Running Cloud Dataflow template jobs from App Engine Standard

This post [***… templates… runtime vars… **]

This post builds on a previous post, which showed how you can periodically launch a Python Dataflow pipeline from App Engine, in order to support MapReduce jobs and other data processing and analysis tasks.
The pipeline used in this example analyzes data stored in Cloud Datastore — in this case, stored tweets from Twitter. The pipeline does several sorts of analysis on the tweet data; for example, it identifies ‘interesting’ word co-occurrences (bigrams) in the tweets.

This earlier example used a GAE Flexible service to periodically launch a Python Dataflow pipeline. This was necessary at the time, because we needed to install the gcloud sdk in the instance container(s) in order to launch the pipelines.

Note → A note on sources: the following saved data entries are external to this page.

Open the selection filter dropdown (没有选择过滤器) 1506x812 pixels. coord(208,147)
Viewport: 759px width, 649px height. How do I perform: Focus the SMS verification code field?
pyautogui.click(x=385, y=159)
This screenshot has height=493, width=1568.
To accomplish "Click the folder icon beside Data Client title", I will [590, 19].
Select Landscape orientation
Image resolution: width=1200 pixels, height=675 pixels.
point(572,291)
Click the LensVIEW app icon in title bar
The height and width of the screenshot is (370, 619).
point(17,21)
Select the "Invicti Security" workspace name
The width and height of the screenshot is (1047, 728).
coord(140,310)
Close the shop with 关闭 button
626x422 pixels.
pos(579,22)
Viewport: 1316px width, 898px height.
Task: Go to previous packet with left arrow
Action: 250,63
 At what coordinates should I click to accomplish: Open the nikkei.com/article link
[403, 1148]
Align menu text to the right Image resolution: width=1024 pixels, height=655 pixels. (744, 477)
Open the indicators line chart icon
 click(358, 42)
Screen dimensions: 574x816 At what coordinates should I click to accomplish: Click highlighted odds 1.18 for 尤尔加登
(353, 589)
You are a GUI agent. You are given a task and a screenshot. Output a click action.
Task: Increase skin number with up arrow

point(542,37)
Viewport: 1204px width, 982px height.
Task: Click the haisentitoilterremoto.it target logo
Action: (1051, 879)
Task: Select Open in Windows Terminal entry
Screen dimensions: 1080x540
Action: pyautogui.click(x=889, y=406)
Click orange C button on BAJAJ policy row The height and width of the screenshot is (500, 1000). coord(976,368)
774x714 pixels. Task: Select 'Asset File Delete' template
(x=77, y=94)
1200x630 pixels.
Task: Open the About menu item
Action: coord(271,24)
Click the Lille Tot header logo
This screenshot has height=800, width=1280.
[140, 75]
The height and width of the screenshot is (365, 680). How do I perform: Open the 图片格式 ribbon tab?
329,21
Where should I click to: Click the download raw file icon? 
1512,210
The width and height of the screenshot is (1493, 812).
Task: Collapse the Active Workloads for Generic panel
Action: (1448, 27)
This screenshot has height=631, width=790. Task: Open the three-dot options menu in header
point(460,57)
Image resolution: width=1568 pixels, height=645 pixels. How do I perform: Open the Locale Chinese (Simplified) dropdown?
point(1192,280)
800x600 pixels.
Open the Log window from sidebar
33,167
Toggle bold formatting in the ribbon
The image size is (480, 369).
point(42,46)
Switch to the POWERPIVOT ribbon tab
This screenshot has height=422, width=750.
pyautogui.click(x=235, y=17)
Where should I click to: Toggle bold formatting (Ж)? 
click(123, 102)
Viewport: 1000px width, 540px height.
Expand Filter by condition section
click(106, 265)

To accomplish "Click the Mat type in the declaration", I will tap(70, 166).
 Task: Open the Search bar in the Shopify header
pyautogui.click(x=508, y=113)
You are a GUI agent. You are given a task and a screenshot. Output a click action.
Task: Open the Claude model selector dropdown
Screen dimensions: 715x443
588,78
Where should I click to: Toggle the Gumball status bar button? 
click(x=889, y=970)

Since then, Cloud Dataflow job templates have come into the picture for the Python SDK. Dataflow templates allow you to stage your pipelines on Google Cloud Storage and execute them from a variety of environments. This can have a number of benefits:

With templates, you don’t have to recompile your code every time you execute a pipeline.
This means that you don’t need to launch your pipeline from a development environment or worry about dependencies.
It’s much easier for non-technical users to launch pipelines using templates. There’s a REST API; and you can use the Google Cloud Platform Console, or launch via the gcloud command-line interface.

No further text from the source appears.